### EXERCISE GOAL
Copy the items below word for word, from the line with "327) label: Cloudflare" up to and including the line with "25, 918, 33)", and leave out all other lines.

(begin)

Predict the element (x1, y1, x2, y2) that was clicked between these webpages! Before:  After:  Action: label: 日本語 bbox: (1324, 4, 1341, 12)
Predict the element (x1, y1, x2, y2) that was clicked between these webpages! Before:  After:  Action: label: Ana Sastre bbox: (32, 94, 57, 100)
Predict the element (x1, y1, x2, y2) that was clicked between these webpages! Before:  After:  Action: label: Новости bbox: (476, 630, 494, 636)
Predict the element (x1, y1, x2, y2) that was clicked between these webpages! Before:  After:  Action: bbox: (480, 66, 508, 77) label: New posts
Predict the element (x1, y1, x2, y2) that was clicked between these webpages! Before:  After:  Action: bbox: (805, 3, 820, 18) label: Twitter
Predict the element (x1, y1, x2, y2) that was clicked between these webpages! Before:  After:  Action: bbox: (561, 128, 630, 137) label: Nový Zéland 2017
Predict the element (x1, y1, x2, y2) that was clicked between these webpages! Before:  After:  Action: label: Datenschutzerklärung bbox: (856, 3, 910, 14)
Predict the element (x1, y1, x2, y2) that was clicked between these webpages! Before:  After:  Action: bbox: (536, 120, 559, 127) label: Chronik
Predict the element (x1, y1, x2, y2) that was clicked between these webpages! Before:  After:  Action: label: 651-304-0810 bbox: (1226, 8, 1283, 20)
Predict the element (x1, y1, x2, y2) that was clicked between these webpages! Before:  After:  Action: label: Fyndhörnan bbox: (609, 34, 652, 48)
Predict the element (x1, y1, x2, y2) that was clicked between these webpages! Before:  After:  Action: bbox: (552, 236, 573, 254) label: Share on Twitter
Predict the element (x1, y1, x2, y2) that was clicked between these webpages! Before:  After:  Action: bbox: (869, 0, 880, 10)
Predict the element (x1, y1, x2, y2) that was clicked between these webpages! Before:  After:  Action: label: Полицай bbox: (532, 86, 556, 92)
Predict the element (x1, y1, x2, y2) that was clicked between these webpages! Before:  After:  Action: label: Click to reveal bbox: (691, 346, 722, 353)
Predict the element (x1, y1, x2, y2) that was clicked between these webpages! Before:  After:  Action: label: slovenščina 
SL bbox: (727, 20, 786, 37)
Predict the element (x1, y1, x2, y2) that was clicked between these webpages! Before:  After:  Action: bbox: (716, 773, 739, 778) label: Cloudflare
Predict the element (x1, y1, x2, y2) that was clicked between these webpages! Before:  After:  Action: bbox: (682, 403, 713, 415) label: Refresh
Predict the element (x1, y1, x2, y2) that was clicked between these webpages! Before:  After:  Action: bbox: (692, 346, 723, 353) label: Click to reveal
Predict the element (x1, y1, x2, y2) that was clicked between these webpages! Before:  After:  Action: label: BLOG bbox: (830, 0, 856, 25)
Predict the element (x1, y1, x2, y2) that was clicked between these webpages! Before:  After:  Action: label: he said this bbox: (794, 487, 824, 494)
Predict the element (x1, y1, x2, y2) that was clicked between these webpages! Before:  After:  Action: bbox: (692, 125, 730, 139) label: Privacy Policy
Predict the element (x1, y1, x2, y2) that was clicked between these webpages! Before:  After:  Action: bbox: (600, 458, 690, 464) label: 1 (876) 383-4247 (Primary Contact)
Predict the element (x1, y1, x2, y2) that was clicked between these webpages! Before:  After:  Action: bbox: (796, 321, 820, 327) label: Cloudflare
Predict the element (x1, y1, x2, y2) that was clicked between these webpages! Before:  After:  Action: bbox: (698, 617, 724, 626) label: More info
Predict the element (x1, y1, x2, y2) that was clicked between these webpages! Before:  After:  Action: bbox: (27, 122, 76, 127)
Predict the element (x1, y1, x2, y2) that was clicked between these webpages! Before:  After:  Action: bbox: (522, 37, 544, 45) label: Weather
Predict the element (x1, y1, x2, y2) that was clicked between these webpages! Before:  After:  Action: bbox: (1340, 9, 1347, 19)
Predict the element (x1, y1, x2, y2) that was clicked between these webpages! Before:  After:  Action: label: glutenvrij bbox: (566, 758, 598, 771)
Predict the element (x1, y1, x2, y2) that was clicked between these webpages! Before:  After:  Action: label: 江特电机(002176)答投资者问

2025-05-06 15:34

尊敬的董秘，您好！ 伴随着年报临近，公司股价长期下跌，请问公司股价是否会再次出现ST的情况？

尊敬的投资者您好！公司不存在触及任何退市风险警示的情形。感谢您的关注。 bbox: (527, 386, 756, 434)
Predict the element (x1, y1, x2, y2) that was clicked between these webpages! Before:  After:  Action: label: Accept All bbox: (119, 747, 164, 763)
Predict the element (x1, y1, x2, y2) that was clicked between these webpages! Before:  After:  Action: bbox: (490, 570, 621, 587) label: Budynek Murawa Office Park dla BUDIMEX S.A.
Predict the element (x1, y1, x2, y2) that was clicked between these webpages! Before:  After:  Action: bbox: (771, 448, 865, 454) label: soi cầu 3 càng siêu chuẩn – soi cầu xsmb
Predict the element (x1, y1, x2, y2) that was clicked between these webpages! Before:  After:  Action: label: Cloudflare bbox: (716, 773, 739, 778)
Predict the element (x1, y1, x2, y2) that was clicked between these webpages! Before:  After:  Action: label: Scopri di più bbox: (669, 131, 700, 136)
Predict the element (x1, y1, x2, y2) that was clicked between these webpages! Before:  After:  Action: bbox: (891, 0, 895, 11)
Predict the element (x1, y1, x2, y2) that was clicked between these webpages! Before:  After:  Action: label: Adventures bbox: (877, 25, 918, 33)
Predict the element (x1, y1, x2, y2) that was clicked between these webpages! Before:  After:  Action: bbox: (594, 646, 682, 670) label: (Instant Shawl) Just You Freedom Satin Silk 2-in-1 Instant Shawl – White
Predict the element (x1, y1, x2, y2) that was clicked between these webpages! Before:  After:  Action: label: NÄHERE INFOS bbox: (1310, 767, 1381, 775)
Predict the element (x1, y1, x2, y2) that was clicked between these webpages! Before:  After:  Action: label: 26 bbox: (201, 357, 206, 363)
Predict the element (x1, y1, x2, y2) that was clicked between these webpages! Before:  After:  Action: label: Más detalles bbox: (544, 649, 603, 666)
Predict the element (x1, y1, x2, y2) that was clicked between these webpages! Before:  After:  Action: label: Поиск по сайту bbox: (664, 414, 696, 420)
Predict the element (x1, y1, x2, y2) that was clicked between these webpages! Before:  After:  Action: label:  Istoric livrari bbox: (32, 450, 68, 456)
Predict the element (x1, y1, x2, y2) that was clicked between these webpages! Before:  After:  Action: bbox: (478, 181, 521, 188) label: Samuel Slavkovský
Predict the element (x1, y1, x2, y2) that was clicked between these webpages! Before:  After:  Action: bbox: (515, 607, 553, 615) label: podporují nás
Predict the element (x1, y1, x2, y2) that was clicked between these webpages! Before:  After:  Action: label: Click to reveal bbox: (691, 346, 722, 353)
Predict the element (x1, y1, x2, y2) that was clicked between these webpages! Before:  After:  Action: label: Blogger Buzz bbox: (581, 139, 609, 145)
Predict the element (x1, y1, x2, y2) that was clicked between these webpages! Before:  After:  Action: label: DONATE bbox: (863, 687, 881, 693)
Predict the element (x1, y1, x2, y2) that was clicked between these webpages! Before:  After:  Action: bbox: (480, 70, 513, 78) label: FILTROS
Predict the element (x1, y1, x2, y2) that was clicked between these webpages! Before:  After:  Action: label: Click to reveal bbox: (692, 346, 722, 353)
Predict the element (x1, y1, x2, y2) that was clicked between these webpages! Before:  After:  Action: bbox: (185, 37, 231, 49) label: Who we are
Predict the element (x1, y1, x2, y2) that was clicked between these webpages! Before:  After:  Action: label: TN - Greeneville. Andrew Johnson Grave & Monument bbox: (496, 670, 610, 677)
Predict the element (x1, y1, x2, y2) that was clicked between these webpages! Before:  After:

(end)

### COMPLETED TASK
Predict the element (x1, y1, x2, y2) that was clicked between these webpages! Before:  After:  Action: bbox: (796, 321, 820, 327) label: Cloudflare
Predict the element (x1, y1, x2, y2) that was clicked between these webpages! Before:  After:  Action: bbox: (698, 617, 724, 626) label: More info
Predict the element (x1, y1, x2, y2) that was clicked between these webpages! Before:  After:  Action: bbox: (27, 122, 76, 127)
Predict the element (x1, y1, x2, y2) that was clicked between these webpages! Before:  After:  Action: bbox: (522, 37, 544, 45) label: Weather
Predict the element (x1, y1, x2, y2) that was clicked between these webpages! Before:  After:  Action: bbox: (1340, 9, 1347, 19)
Predict the element (x1, y1, x2, y2) that was clicked between these webpages! Before:  After:  Action: label: glutenvrij bbox: (566, 758, 598, 771)
Predict the element (x1, y1, x2, y2) that was clicked between these webpages! Before:  After:  Action: label: 江特电机(002176)答投资者问

2025-05-06 15:34

尊敬的董秘，您好！ 伴随着年报临近，公司股价长期下跌，请问公司股价是否会再次出现ST的情况？

尊敬的投资者您好！公司不存在触及任何退市风险警示的情形。感谢您的关注。 bbox: (527, 386, 756, 434)
Predict the element (x1, y1, x2, y2) that was clicked between these webpages! Before:  After:  Action: label: Accept All bbox: (119, 747, 164, 763)
Predict the element (x1, y1, x2, y2) that was clicked between these webpages! Before:  After:  Action: bbox: (490, 570, 621, 587) label: Budynek Murawa Office Park dla BUDIMEX S.A.
Predict the element (x1, y1, x2, y2) that was clicked between these webpages! Before:  After:  Action: bbox: (771, 448, 865, 454) label: soi cầu 3 càng siêu chuẩn – soi cầu xsmb
Predict the element (x1, y1, x2, y2) that was clicked between these webpages! Before:  After:  Action: label: Cloudflare bbox: (716, 773, 739, 778)
Predict the element (x1, y1, x2, y2) that was clicked between these webpages! Before:  After:  Action: label: Scopri di più bbox: (669, 131, 700, 136)
Predict the element (x1, y1, x2, y2) that was clicked between these webpages! Before:  After:  Action: bbox: (891, 0, 895, 11)
Predict the element (x1, y1, x2, y2) that was clicked between these webpages! Before:  After:  Action: label: Adventures bbox: (877, 25, 918, 33)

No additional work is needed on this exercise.